15 thoughts on “Literary Fiction + Literary Fantasy

  1. Hi from your 1,000th subscriber! I used to want to read Coupland 19 years ago when I first went to college. I never did, because what I started with seemed a bit banal. I might try him again though.

  2. Okay, I need to read some Robin Hobb. It's just that Cam didn't find her so amazing?? So I've always been put off. But everyone else seems to think she's great. Cam is probably wrong😂😂

  3. I just finished rereading the farseer trilogy and it’s just honestly the best coming of age fantasy trilogy ever. Like, it’s witty and emotional and perfectly plotted. I think a lot of people get frustrated by how slow the book is, but I love it. Like, there’s so much room for characterization with the way Hobb structures the story. And Robin Hobb’s writing is my favorite in fantasy. Reading Robin Hobb feels like coming home. Her writing is so assured and confident without being showy. She’s bae. And oh yeah Hobb >>>>>>>> Jordan any day of the week. I hope you like the rest of the series! If you’re planning on reading all of the RoTE books, strap in, cuz each book gets better and better. 😊😊😊

  4. I also have a deep need to be alone and to have time to myself. Whether I am productive or waste the time, it is rejuvenating. My son is the same way. I don't consider it depressing, but I do think there is some danger in how comfortable I and my son are being alone. My wife fortunately is a very understanding and social human being who knows when to let us be and when to get us out and among people.

  5. I would say that although Janny Wurts sadly and undeservedly lacks the big-name recognition to be on the Mt Rushmore of fantasy, I prefer her work to those of George RR Martin and Robert Jordan.

  6. I remember struggling a little bit to find my footing with Assassin's Apprentice because of the "not a lot happens" thing, but that was because I don't think my brain was ready for a fantasy story that was slower paced. Once I wrapped my head around what was happening and what kind of story Hobb was trying to tell, I was ALL IN. I'm working on Liveships. Hopefully. This summer.

  7. From my goodreads reviews of Eleanor Rigby, I think I had a similar reaction:

    "Total comfort read. If you like Douglas Coupland, you will like this."

    It must be so wild to write your first book and have it be this phenomenon. Like I forgot that he also coined "McJob" in this book which I realized no one says anymore, but they used to… I wonder if that's why he can't get the magic back. Also I think he's more into his visual art lately.

  8. "Many who have spent a lifetime in it can tell us less of love than the child who lost a dog yesterday." – Thornton WIlder

  9. Glad you enjoyed Assassin's Apprentice. I finished that particular trilogy a couple of months ago and Hobb definitely made her way into my top fantasy authors list (I'm sure she's very happy about that).
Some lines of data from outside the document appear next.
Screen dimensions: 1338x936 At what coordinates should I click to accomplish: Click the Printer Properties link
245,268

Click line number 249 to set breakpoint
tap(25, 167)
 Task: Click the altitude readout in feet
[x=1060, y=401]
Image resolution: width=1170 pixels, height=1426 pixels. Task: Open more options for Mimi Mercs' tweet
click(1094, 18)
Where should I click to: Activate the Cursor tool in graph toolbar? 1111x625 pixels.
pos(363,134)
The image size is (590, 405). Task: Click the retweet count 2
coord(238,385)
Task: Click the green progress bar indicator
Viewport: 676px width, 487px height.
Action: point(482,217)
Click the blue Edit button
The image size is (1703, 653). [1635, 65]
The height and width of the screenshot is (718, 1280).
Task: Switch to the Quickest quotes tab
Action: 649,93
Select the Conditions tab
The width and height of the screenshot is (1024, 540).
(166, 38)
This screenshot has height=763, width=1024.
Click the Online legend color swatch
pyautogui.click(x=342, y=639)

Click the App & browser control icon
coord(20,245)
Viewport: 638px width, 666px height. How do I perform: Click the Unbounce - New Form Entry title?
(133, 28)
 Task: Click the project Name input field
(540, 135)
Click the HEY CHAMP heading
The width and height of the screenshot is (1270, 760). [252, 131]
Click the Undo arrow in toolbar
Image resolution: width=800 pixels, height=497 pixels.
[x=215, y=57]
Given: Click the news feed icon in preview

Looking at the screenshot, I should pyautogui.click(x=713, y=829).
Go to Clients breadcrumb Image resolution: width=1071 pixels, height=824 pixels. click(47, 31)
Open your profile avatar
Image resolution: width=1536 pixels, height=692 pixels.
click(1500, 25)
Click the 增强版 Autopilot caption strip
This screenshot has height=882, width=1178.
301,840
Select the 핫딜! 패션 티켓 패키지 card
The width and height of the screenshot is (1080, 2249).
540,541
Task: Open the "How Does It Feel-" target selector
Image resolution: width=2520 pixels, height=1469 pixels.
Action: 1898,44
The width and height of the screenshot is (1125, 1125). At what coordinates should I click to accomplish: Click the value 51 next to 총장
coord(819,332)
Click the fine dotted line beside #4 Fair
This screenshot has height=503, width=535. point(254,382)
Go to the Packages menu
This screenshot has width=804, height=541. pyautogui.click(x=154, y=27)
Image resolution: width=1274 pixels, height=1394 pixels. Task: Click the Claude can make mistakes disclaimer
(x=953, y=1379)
Totally agree that on the surface there's not a lot of action, but the depth of her characters and their growth throughout the trilogy kept me hooked. And if you liked Nosey you've got some great stuff coming up! I'm working through the Liveship Traders trilogy now – also brilliant so far.

  10. Being a Gen Xer myself I totally connected with Coupland when I was in my 20's but after trying to read Girlfriend in a Coma two or three years ago I'm afraid I've outgrown him. I remember enjoying Eleanor Rigby but now I can only recall the thing that happened to her as a teenager. I agree with everything you say about Coupland's writing. He doesn't take his books too seriously and I don't think he has evolved as much as he should/could.

  11. Eleanor Rigby sounds really good and I officially think you are going to complicate my all my future TBRs.